Selected excerpt:

------------------------------------------------

A trend is to integrate more image-processing capacity into the camera assembly itself. These smart cameras integrate a camera and image-processing system that can be more cost-effective and reliable than a PC-based system, in part because its lack of fans and hard drives means fewer moving parts. Smart cameras can offer a smaller overall form factor than a PC system. Some smart cameras include the data-processing module in the camera assembly; others place it in a separate box that connects to the camera assembly, so that the camera assembly can remain small. Smart cameras are unlikely to replace PC-based systems; they are more complementary than competitive. For example, you can connect a smart camera to a PC to perform repetitive image-processing functions and pass only the results to the PC, which acts as the executive controller.
A strength of developing and using hardware-independent software is that you can operate it on a wider selection of hardware, which may enable you to choose your hardware across a variety of form factors and price and performance ranges with less chance that the software will become obsolete. However, efficiently managing the movement and data flow in a vision system can be critical to obtaining real-time performance with your design; hardware-independent software cannot use the data-movement structures, such as DMA controllers, as efficiently as hardware-dependent software (see sidebar "Managing data movement"). Hardware-dependent software differentiates itself by exploiting hardware-architectural features that provide highly optimized performance and can allow you to meet your image-processing needs with a lower cost processor configuration.
The executive controller is a logical component, and the data-processor component may physically include its tasks, such as in a PC-based system. It acts on the extracted feature information, which it identifies during image processing, and it acts through the digital I/O and network connection to communicate with other systems and databases. The executive controller may function autonomously, based on what the vision system captured, to directly command and control another aspect of the system, such as a motor. Or, it may function in an assistive fashion by flagging a condition and communicating that information to a person for further consideration.
As machine-vision systems apply greater processing performance to an increasing set of data, image processing will continue to evolve from coarse analysis to finer analysis. An expanding set of software-vision tools can help offset the increasing complexity of designing and implementing image-processing systems by abstracting common functions for image preprocessing, feature extraction and recognition, and analysis. Examples of software-vision tools include image-format conversion, image compression, space transformation, segmentation and contour following (edge detection), object classification, pattern matching, measurement of geometric shapes, and mark inspection. Depending on your application needs, you may build and use your own software-vision tool kit, but a growing body of third-party-software vision-tool offerings can effectively complement your custom code.

------------------------------------------------

What is needed: Revise the machine-vision passage from "As machine-vision systems" up to and including "your custom code.", replacing "software-vision tools" with "vision software tools".

Data shown:
------------------------------------------------

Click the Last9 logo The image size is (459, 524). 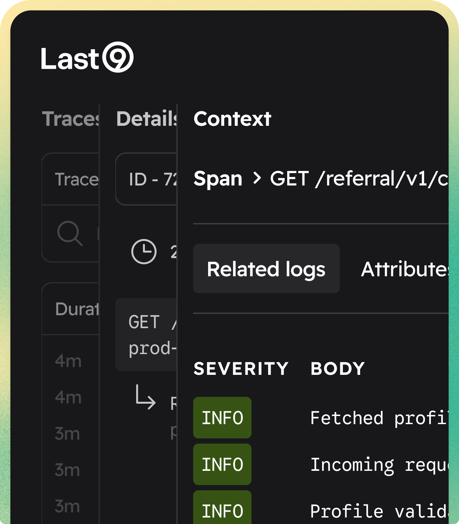click(x=87, y=58)
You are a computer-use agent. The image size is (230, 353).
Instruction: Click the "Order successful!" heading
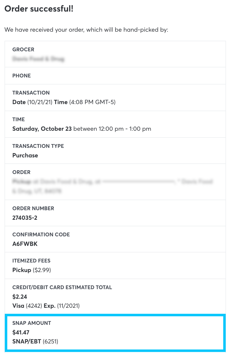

------------------------------------------------

Written solution:
As machine-vision systems apply greater processing performance to an increasing set of data, image processing will continue to evolve from coarse analysis to finer analysis. An expanding set of vision software tools can help offset the increasing complexity of designing and implementing image-processing systems by abstracting common functions for image preprocessing, feature extraction and recognition, and analysis. Examples of vision software tools include image-format conversion, image compression, space transformation, segmentation and contour following (edge detection), object classification, pattern matching, measurement of geometric shapes, and mark inspection. Depending on your application needs, you may build and use your own software-vision tool kit, but a growing body of third-party-software vision-tool offerings can effectively complement your custom code.